*Source document*:
By saying that the suffering somehow deserves their fate has the dubious virtue of putting you out of my misery. It’s a platitude that creates a comfortable distance between us and the pain of the moment. It preserves the illusion of control when things are clearly out of control.

But Jesus doesn’t go there. When people ran up to tell him all the bad news, they asked him if those Galileans executed by Pilate were above-average sinners? "No," he tells the crowd, "but unless you repent, you will all perish as they did." 

When a tower in a village called Siloam collapsed killing eighteen people who were in the wrong place at the time, was that because they were all sinners? Jesus says “no.”

When Jesus is presented with a man born blind, they asked Jesus “Who sinned, this man or his parents?”

“Neither.” says Jesus. And when he cures the man, Jesus denies a correlation between the man’s problem and someone’s sin.

A long time ago a science teacher once taught me that correlation is not causation. Sometimes, he said, it’s not even correlation... just dumb luck or bad data.

And that’s true in everyday theology, too. We often act as if God keeps a big ledger and, like Santa Claus, keeps track of who’s been naughty or nice and decides to send earthly punishments or rewards accordingly! To this, Jesus says “no.”

Does God cause tyrants to kill people by dropping bombs on theaters sheltering refugees or make it so church people riding in a van on a highway are killed in a head-on collision because they’ve done something to deserve it? No!

Does God send illness or catastrophe as object lessons in behaving well? Jesus says “no!”

But while Jesus says, there is no connection between the suffering and the sin, he reminds us that the death rate for all humanity is still 100%, that is enough for Jesus to urge us to line up our lives with God.

Yes, I hear your “but”… But there is suffering that comes out of our actions! We see it all the time, you tell me!

But... sometimes we do choose to do things that harm us: like cigarette smoking, not caring for our health, exploiting others, abusing power, driving drunk, carelessly polluting our planet, or dealing with our rage with violence.

But... it is possible for us to inflict our sin on ourselves and others!

And you would be right! After all, we did just say the Penitential Order for a reason, right?

Okay... but think about it. Is God the one doing that? Or are these part and parcel of what we confess to God as sin? 

Underneath all the rationalizations there is terror. If I had a nickel for everyone I’ve heard tell a grieving person that God needed a deceased loved one more than we do, or when someone says that God only gives us what we can handle, then I’d have a Brinks truck for a piggy bank.

Listen. I get it. Life can be scary, and tragedy knocks the wind out of our sails. People say stuff like that because by giving every random calamity or violence a motive, no matter how lame, we are attempting with our heads to keep the terror in our hearts at bay.

*Listed entries*:
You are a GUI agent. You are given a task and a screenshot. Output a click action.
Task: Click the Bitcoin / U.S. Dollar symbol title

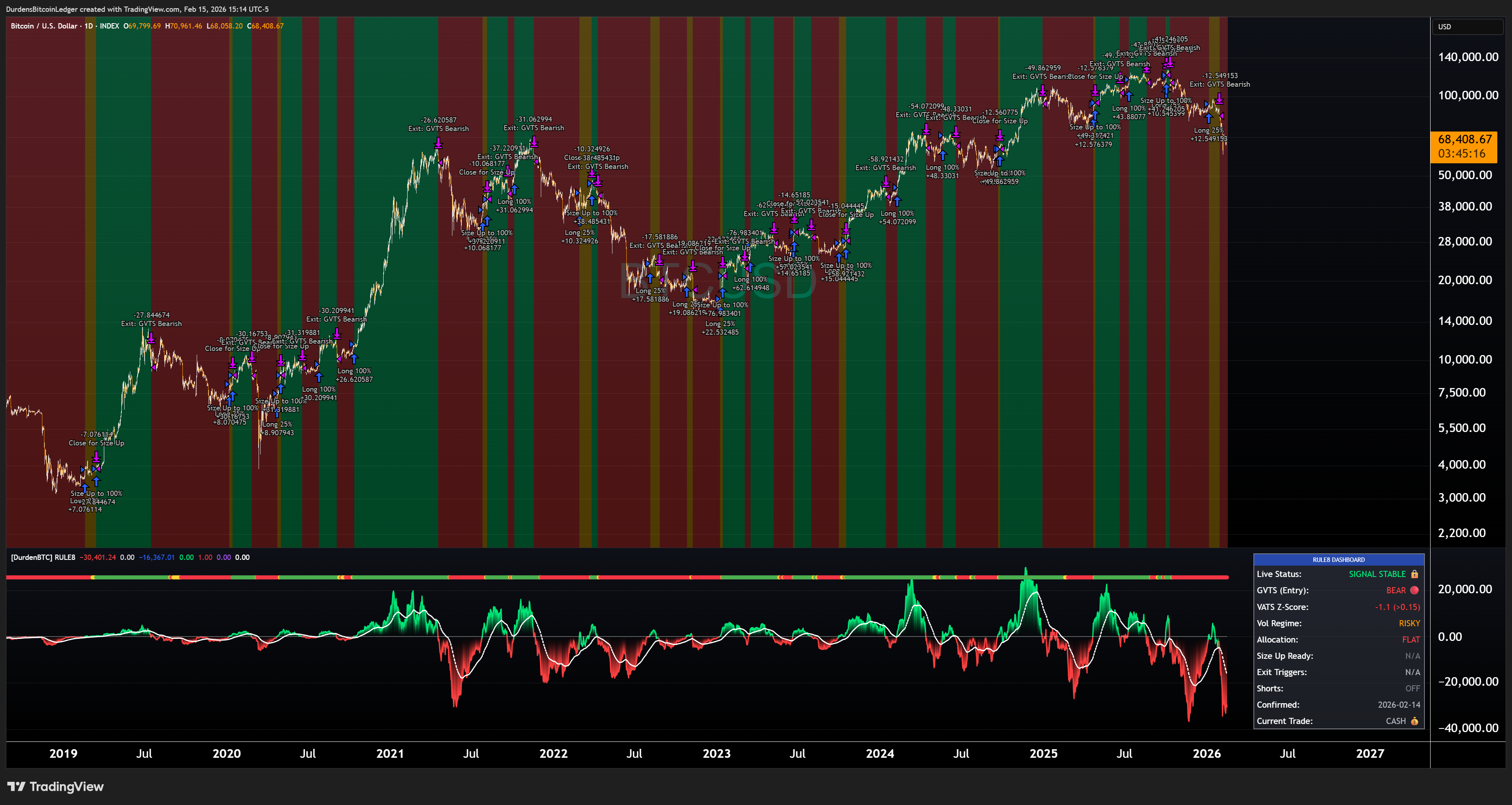click(44, 26)
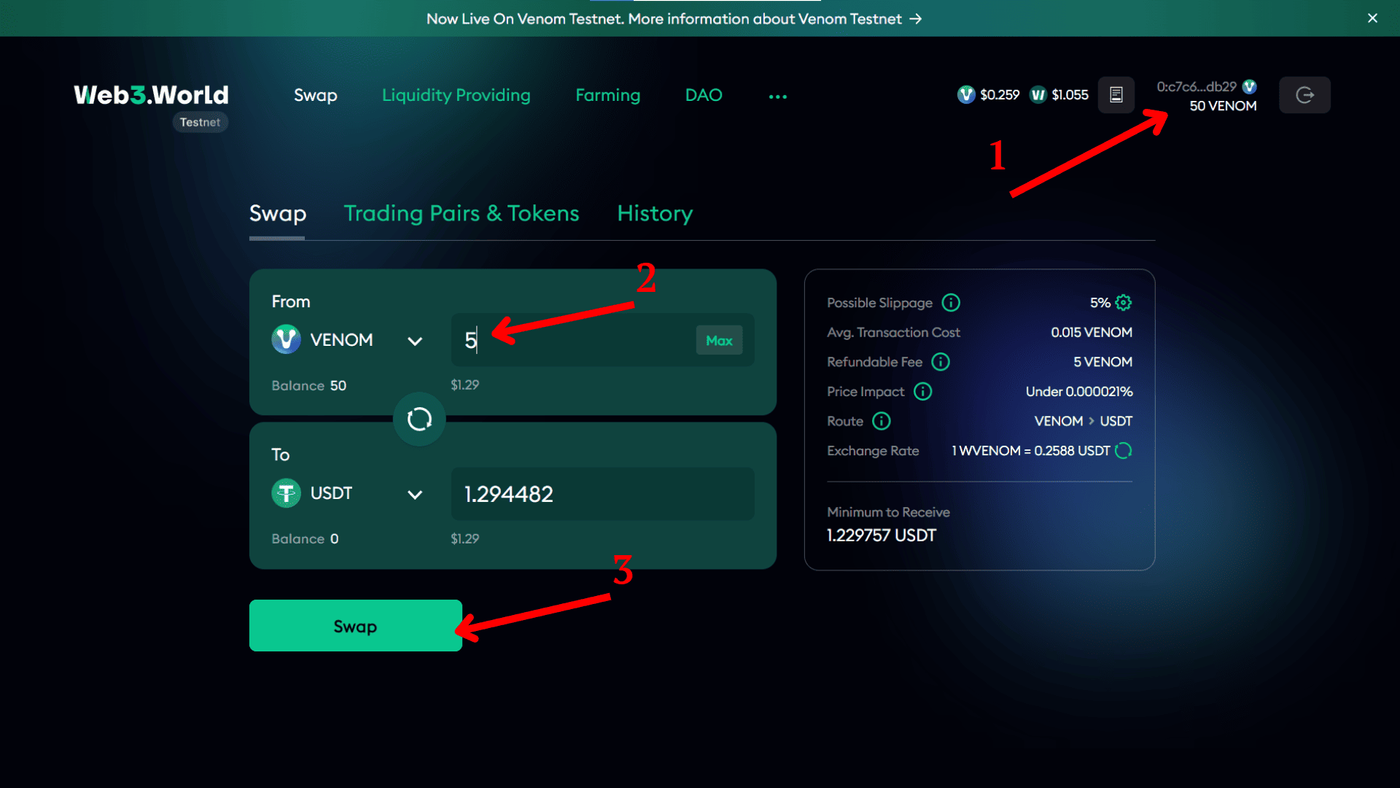Click the Max button in the From field

tap(719, 340)
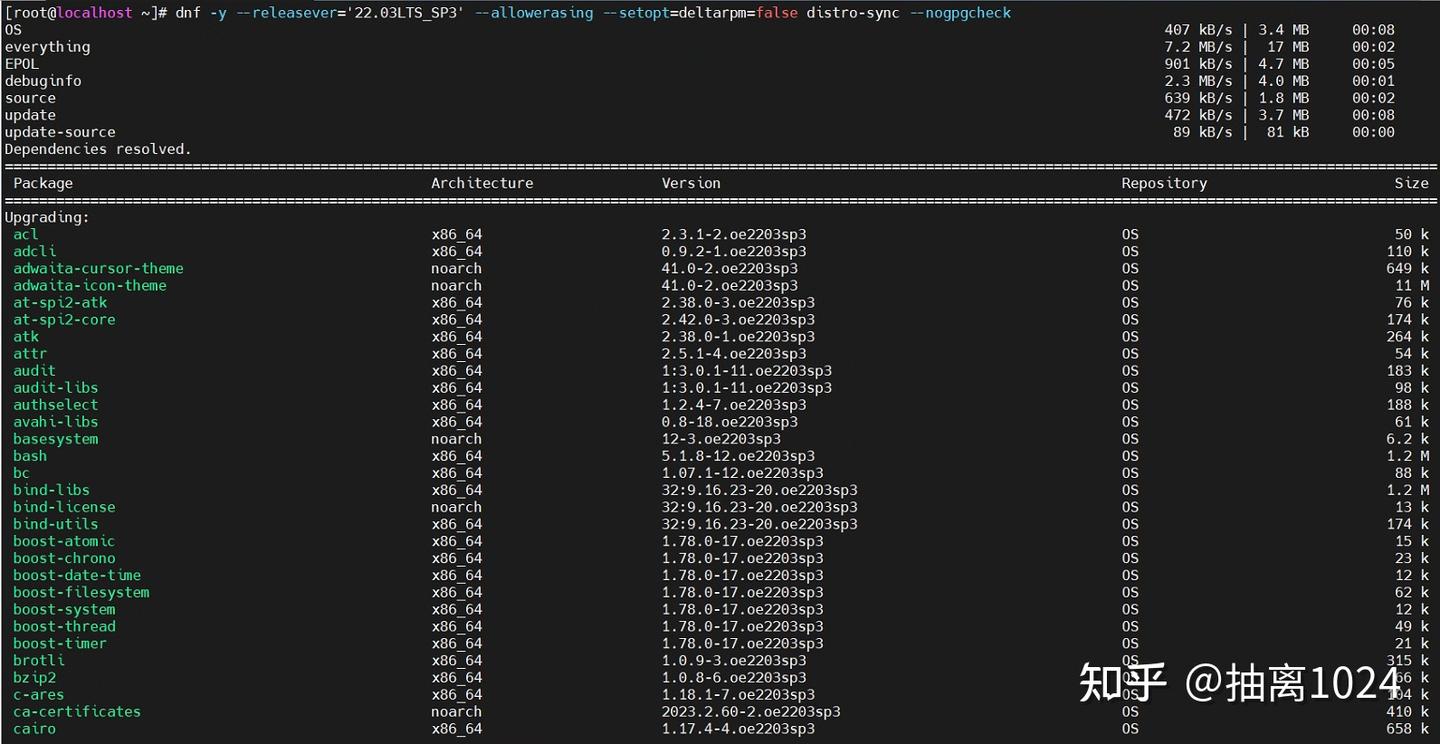Click the releasever value '22.03LTS_SP3'
This screenshot has height=744, width=1440.
point(407,13)
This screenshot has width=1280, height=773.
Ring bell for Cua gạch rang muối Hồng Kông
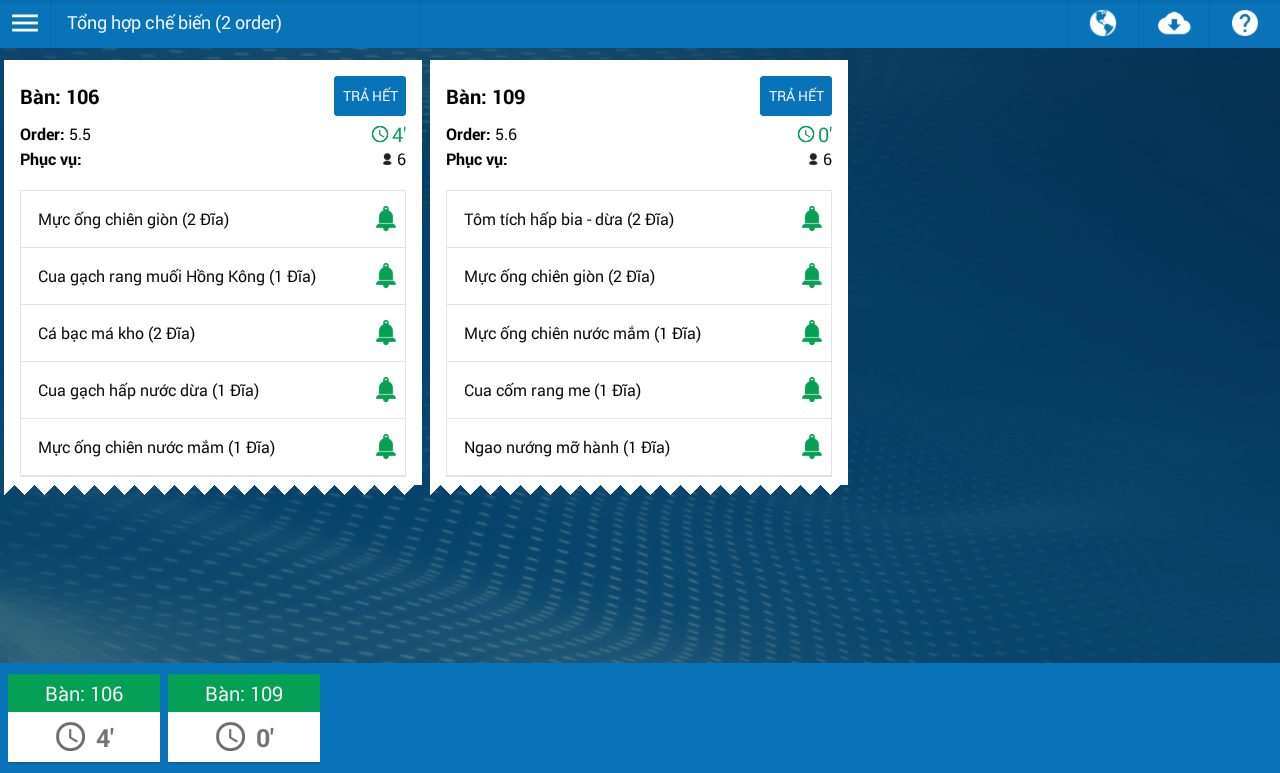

*Short exercise A*: From the sermon on suffering and sin, list every example it gives of things we sometimes choose to do that harm us.
*Short exercise B*: Pick up the sermon on suffering and sin after its final sentence and carry it forward.

*Expected output A*:
Cigarette smoking
Not caring for our health
Exploiting others
Abusing power
Driving drunk
Carelessly polluting our planet
Dealing with our rage with violence

*Expected output B*:
But instead of shifting all the blame on God or even on us, Jesus invites us to go deeper. He goes to our most vulnerable spot and invites us to peer into those scary spaces in our souls. It is okay to feel the full fragility of life – but instead of staying in the place of fear, Jesus calls us to turn toward the light. And that takes courage.

Jesus invites us to turn towards God and gives us the courage to face our fear. Terrible things happen, and you are not always to blame. But don’t let that stop you from cultivating the good. You know that fearful place you feel at the pit of your stomach? That is also a holy place inside you, nurture it. 

Many years ago, Rabbi Harold Kushner said in his book When Bad Things Happen to Good People, that God willingly gives up one of God’s three attributes—that God knows everything, that God is all powerful, and that God is all loving—in order that we might be free. I am indebted to him for this insight. Over the years, I have taken it on a different, and, I hope, a more Trinitarian track. 

Some Christians like to have God be the one behind every circumstance and every event…the cosmic manager (or puppeteer, some will sneer). Others understand God as the one who makes the clock, winds it, and walks away. That’s because we humans are binary. We like things to be either one or zero. Yankees or Red Sox. Ford or Chevy. One way or the other. Our brains cannot wrap themselves around too much contradiction. 

But instead of living in an either/or, one or zero world, I believe we live in a universe of concurrent realities. This ought not to surprise us. After all, we know Jesus to be fully human and fully God. Christians know that God is a Trinity of three distinct persons—Father, Son, and Holy Spirit-- who contain the fullness of the one God without diluting the personhood of the three. When we say the creed or close a collect, we acknowledge in shorthand that the nature of God is a unity of concurrent realities. 

And it is true in nature, too. Physics tells us that concurrent realities are part and parcel of the created order: light is at once a wave and a particle. Today we live in a world that at once makes use of Newtonian and quantum mechanics—Newton shows us how to launch and keep things in orbit, drive your car, or play ping pong, while quantum theory helps us scan our groceries and makes our GPS and cell phones work.

And just as concurrent realities live in the physical world and in the person of God, they are part and parcel of the mystery of living.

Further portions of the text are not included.